Keeping up with the ever-changing healthcare laws can be a daunting task for nurse administrators. From pricing to privacy, legislative changes can affect every aspect of healthcare delivery and operations.

Luckily, an advanced degree with a focus on nursing administration can prepare healthcare professionals for the legal elements of the modern health industry. Here are several federal healthcare laws every nurse administrator needs to know to protect their patients and institutions:  

Stark Law Reform

As healthcare costs continue to rise, there has been a renewed focus on reducing fraud and abuse.
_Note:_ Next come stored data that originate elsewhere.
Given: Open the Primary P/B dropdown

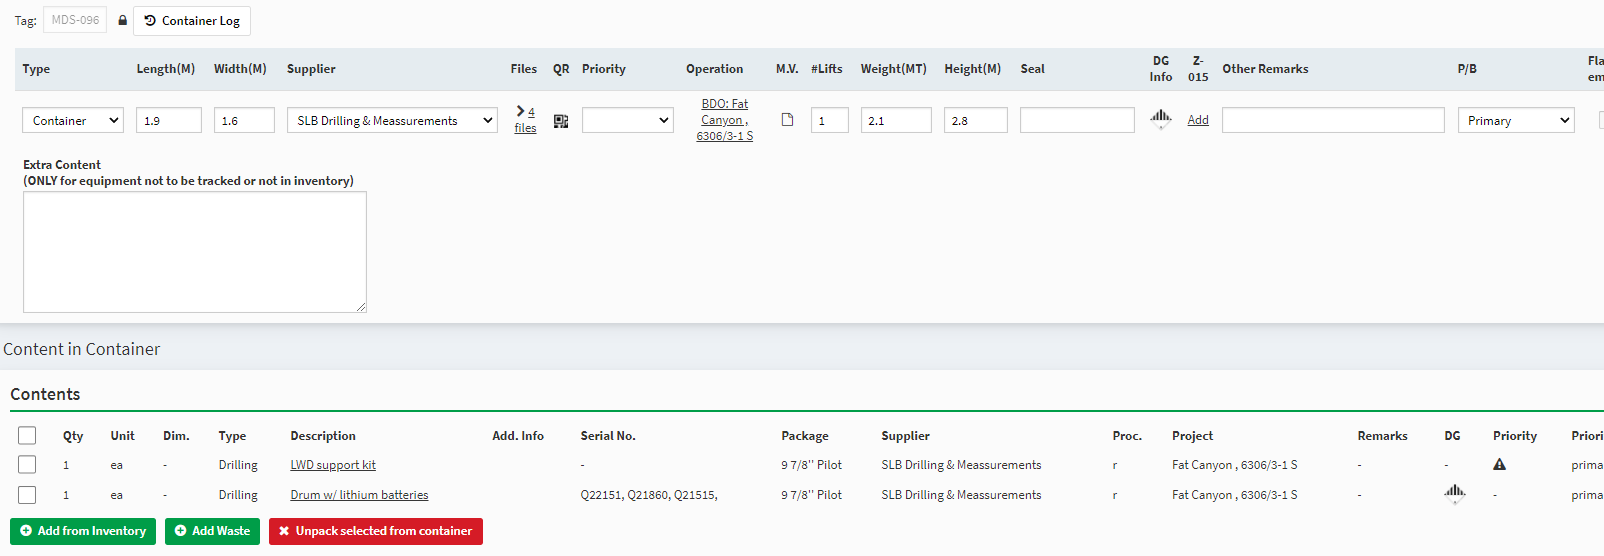Looking at the screenshot, I should (x=1515, y=121).
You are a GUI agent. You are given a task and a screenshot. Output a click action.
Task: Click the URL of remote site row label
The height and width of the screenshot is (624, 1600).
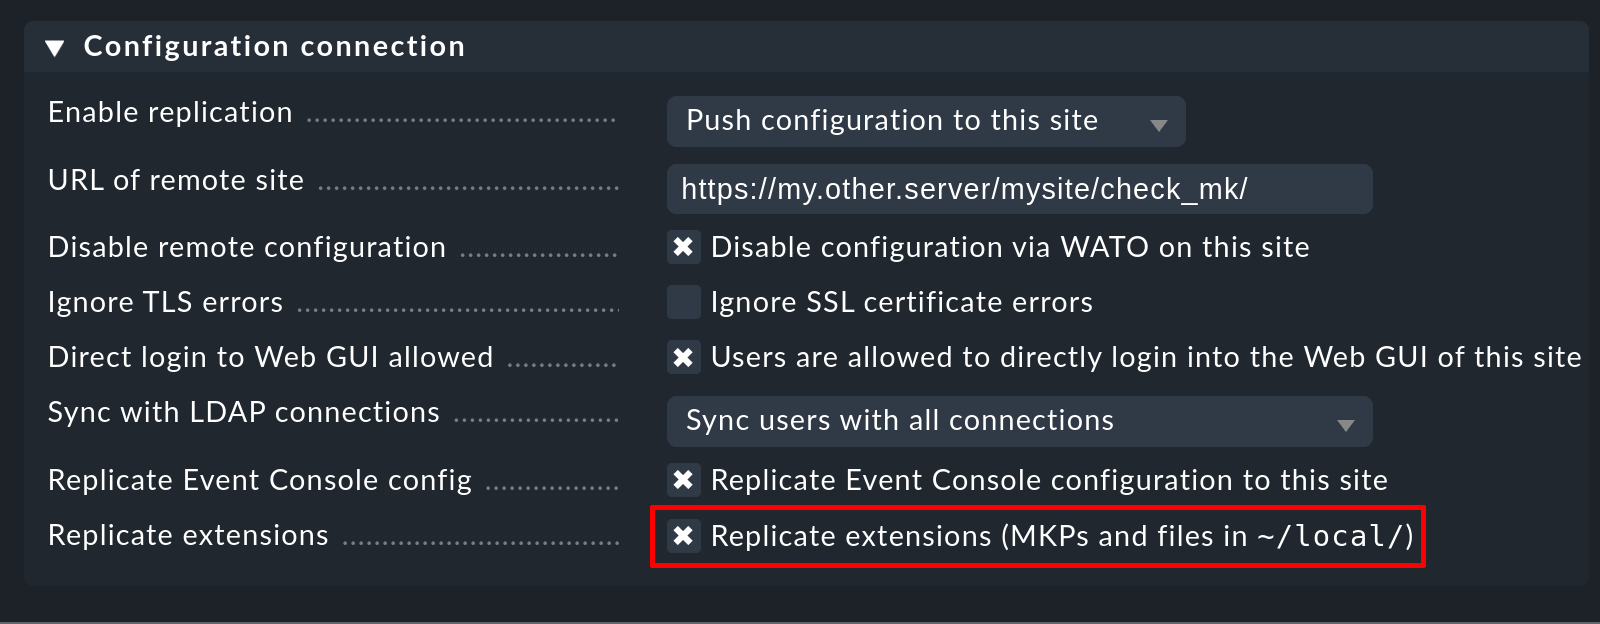coord(176,181)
The Centers for Medicare & Medicaid Services (CMS) enacted the Physician Self-Referral Law, commonly referred to as “Stark Law,” in 1989. According to CMS, the law “prohibits a physician from making referrals to an entity for certain healthcare services, if the physician has a financial relationship with the entity.”
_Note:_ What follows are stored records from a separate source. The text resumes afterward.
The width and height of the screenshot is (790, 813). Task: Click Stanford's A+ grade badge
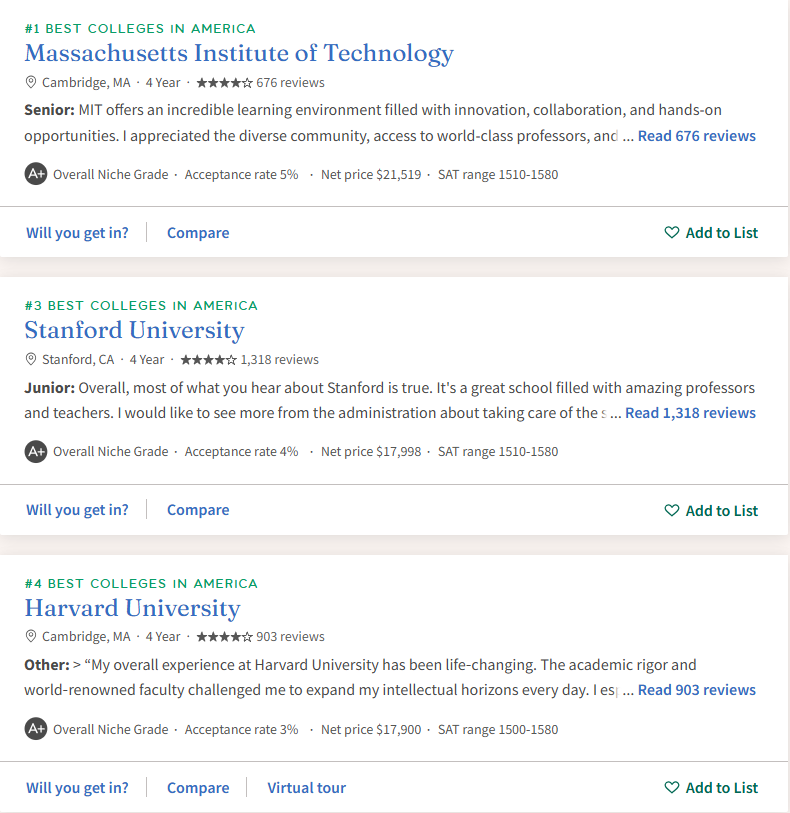(x=35, y=451)
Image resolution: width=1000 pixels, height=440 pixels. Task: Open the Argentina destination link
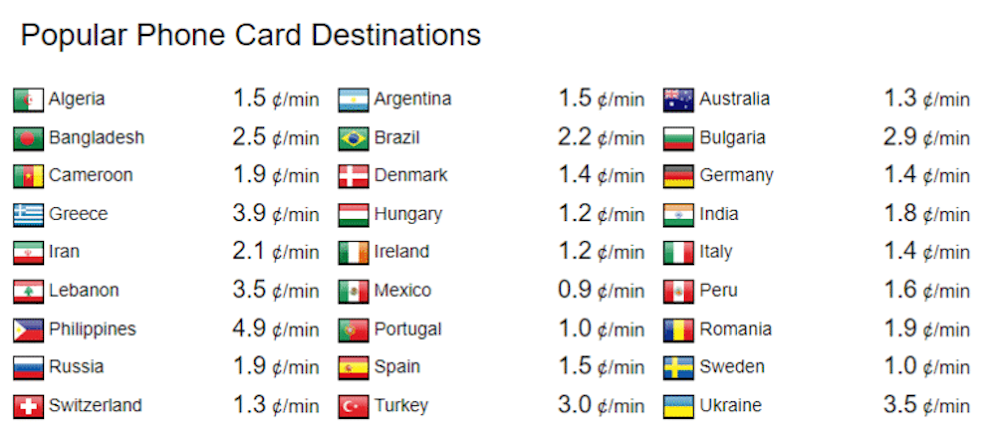coord(412,100)
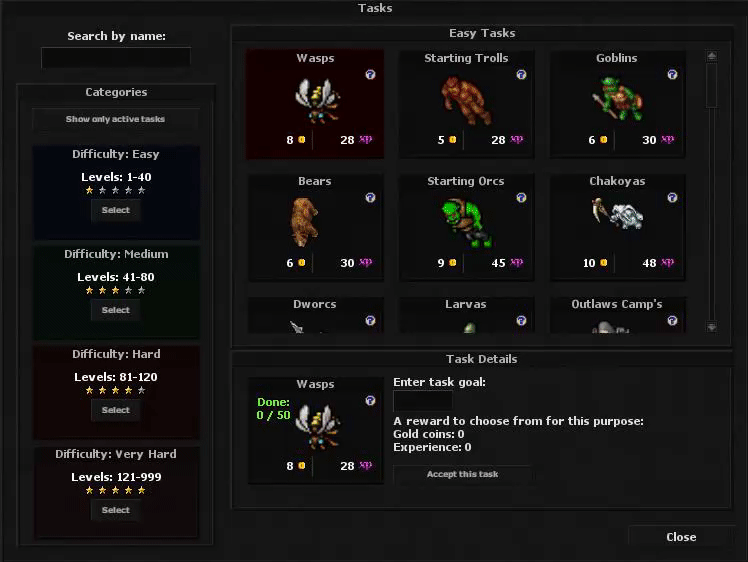Screen dimensions: 748x562
Task: Focus the Search by name field
Action: (116, 57)
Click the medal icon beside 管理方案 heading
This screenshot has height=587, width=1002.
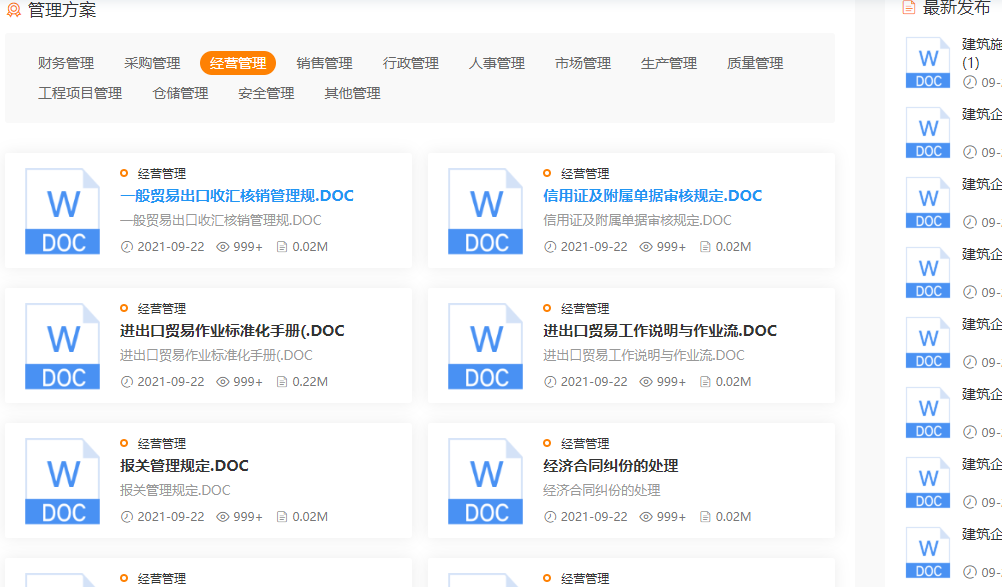click(14, 11)
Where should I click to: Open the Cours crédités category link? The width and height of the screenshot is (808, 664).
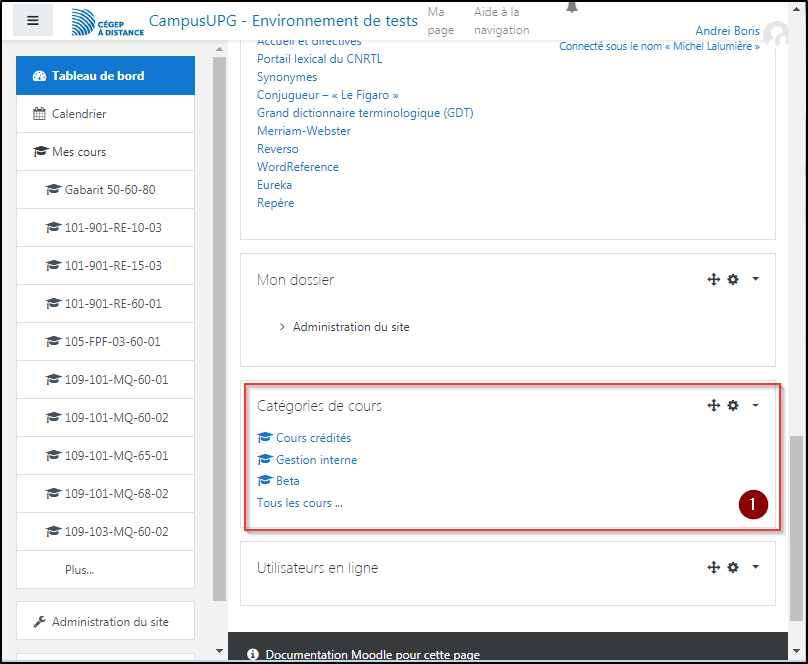click(313, 438)
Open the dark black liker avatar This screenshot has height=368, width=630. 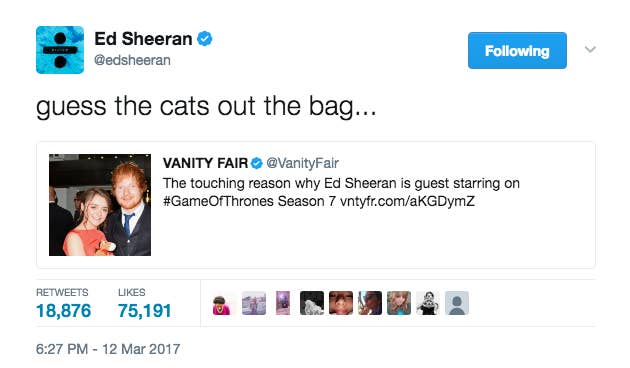(312, 303)
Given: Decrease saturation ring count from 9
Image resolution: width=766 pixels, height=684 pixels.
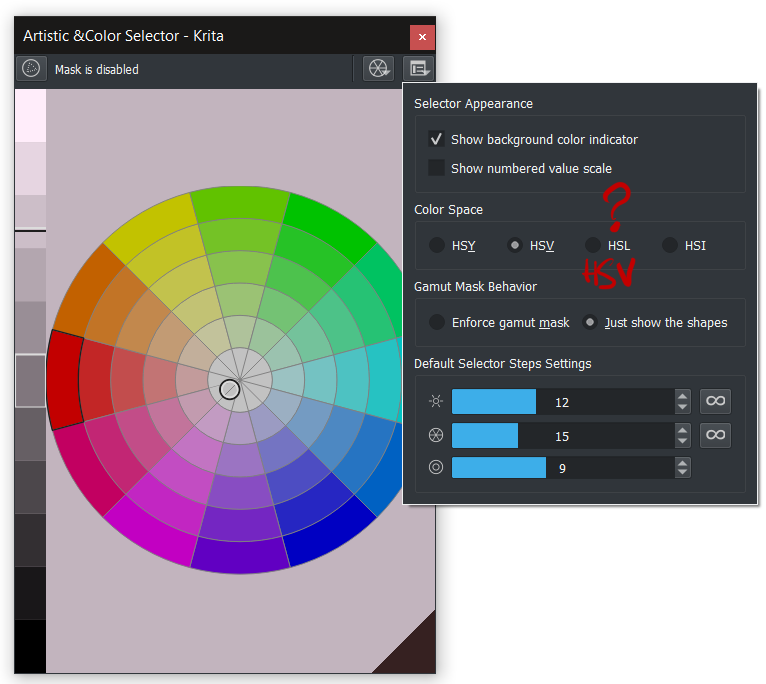Looking at the screenshot, I should 683,473.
However, CMS updated these anti-kickback regulations in November 2020. The new guidelines create permanent exceptions to the law that will encourage greater collaboration among providers without fear of violating the self-referral statute. They shift toward a value-based reimbursement model instead of a volume-based one. It also reduces the administrative burden associated with documenting compliance.

Consumer Pricing Transparency  

For decades, patients have been unable to access accurate pricing for hospital services and procedures before receiving them. Beginning January 1, 2021, every U.S. hospital must offer “clear, accessible pricing information online,” including self-pay and negotiated rates for items and services, says CMS. Institutions must supply information in two ways: a “comprehensive machine-readable file” of all items and services and a consumer-friendly format of at least 300 “shoppable services.”

Hospitals are subject to compliance audits, and those that do not comply face corrective active and monetary penalties. Similarly, beginning January 1, 2022, all uninsured and self-pay patients receiving scheduled care must receive good faith estimates from facilities and providers as part of the No Surprises Act.  

Patient Privacy and Substance Abuse Treatment  

Patient privacy remains a prominent concern, especially for patients seeking treatment for substance abuse and opioid use disorders. Previously, the receiving party’s information had to be explicitly listed for these records to be released. Revised guidelines, known as Part 2 under the Confidentiality of Substance Use Disorder Patient Records regulation, no longer require this information when releasing records.

The change will facilitate coordination of care and allow providers “to more easily conduct … quality improvement, claims management, patient safety, training and program integrity efforts,” notes the Substance Abuse and Mental Health Services Administration, the organization that oversees the legislation.

Expansion of Telehealth Billing

Telehealth services experienced rapid growth during the pandemic, and the trend will likely continue. However, insurance companies will no longer cover some telehealth services once the public health emergency ends. According to the American Health Law Association, the 2021 Physician Fee Schedule resulted in the following changes to telehealth coverage:

  • Expanded the list of covered telehealth providers
  • Classified audio-only telehealth services as billable under Medicare
  • Made nine telehealth services permanent for Medicare reimbursement
  • Included 13 telehealth billing codes that will remain temporarily through the end of 2023
  • Listed 74 billing codes that will expire alongside the official end of the public health emergency order

Physician and Emergency Room Access

Patients want to choose where they receive healthcare services, and the Affordable Care Act preserved those rights after passage in March 2010. Patients with health plans created or purchased after that date can choose any available in-network primary care physician or pediatrician, says HealthCare.gov. Patients also do not need a referral for OB-GYN services, nor can they be charged a penalty for using out-of-network emergency room services.

Healthcare laws are constantly changing. Nurse administrators must stay abreast of these updates to ensure their patients’ rights are protected and their facilities remain in compliance.